_Your instructions_: Report how many lines in the material hold the word "computer". No other content is required.

[[ Data provided, beginning ]]

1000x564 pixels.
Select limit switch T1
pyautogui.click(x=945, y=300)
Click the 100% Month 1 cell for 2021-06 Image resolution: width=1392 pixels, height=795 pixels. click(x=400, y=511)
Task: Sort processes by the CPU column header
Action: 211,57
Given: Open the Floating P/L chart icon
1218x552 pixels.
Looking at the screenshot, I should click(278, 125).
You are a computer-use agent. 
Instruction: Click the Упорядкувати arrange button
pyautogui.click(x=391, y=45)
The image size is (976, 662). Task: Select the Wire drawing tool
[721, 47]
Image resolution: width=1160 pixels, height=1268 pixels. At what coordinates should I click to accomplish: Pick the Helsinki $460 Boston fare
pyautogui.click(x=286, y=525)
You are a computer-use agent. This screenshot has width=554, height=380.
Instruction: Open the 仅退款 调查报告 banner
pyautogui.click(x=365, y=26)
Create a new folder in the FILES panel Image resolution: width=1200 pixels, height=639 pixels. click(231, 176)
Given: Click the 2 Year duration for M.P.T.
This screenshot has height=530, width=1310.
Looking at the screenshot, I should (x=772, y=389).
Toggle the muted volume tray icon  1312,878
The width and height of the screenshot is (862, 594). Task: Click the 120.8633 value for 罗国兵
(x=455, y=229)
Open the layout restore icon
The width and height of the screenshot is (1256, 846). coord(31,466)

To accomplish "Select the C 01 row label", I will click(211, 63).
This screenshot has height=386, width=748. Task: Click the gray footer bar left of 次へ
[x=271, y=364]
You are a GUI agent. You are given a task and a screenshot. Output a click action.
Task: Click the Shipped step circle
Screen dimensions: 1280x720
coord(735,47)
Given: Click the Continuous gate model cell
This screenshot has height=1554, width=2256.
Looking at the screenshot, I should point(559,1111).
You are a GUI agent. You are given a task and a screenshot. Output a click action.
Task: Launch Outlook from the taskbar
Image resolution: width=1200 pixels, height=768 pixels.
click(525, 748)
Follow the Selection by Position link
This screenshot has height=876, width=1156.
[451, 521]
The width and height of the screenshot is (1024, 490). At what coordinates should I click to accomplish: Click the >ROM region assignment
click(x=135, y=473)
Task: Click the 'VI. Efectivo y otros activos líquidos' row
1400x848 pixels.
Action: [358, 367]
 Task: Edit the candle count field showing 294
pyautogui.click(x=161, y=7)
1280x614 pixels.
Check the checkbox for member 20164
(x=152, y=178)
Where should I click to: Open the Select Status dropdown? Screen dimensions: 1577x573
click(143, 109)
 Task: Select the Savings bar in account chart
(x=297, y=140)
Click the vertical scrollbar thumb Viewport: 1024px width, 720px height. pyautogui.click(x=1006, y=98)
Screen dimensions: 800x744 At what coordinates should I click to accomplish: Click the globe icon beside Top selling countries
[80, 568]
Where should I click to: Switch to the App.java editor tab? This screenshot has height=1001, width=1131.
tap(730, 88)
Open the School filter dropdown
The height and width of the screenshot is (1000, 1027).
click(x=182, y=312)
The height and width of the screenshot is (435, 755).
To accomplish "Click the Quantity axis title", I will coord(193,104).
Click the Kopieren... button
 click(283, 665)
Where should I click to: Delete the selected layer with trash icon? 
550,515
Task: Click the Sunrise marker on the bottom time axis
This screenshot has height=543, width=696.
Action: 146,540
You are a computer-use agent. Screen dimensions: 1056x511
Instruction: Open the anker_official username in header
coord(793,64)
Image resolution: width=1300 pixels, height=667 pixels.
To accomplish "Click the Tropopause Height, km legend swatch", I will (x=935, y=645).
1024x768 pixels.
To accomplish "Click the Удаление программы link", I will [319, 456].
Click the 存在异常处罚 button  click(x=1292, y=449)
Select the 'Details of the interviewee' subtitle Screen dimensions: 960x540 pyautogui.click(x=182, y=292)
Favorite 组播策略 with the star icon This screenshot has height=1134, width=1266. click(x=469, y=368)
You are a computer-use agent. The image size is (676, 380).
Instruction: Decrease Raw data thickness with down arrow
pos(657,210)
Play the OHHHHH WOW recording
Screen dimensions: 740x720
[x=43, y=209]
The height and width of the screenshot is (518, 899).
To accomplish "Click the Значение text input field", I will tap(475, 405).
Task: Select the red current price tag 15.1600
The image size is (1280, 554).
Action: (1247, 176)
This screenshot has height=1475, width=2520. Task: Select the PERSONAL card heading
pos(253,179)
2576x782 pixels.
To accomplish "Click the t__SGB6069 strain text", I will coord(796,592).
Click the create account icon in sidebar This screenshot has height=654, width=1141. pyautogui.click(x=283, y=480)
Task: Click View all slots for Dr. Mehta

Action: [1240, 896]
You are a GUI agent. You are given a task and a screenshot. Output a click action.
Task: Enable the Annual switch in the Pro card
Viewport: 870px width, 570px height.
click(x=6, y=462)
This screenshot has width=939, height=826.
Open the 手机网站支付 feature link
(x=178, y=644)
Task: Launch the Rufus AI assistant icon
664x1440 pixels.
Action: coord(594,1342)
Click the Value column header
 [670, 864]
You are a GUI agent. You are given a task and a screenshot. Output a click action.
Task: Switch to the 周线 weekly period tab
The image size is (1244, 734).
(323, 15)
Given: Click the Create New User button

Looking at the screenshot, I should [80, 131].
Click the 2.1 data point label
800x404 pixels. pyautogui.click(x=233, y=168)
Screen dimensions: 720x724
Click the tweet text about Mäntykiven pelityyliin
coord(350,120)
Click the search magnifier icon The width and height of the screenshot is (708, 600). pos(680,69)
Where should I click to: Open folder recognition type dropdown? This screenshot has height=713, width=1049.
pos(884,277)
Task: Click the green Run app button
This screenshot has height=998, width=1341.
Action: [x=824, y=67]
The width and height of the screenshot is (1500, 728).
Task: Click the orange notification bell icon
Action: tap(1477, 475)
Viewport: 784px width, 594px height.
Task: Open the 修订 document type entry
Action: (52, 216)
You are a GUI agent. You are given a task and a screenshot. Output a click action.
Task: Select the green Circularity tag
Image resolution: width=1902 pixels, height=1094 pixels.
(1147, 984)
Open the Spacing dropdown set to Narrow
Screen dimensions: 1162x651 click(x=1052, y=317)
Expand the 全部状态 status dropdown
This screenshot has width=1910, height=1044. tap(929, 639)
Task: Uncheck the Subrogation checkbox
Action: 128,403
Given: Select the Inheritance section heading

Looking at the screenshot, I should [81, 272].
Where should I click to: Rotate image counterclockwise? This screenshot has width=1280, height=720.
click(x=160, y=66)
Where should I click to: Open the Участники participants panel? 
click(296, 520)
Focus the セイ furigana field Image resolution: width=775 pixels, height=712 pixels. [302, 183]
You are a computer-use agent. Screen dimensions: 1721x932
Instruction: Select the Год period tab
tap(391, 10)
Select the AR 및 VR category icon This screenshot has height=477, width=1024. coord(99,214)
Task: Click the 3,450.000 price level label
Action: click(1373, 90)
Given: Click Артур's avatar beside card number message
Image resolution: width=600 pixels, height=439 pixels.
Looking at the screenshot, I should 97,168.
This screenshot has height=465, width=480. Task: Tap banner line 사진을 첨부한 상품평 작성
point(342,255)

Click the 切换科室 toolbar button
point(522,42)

[[ Data provided, end ]]

_Final answer_: 5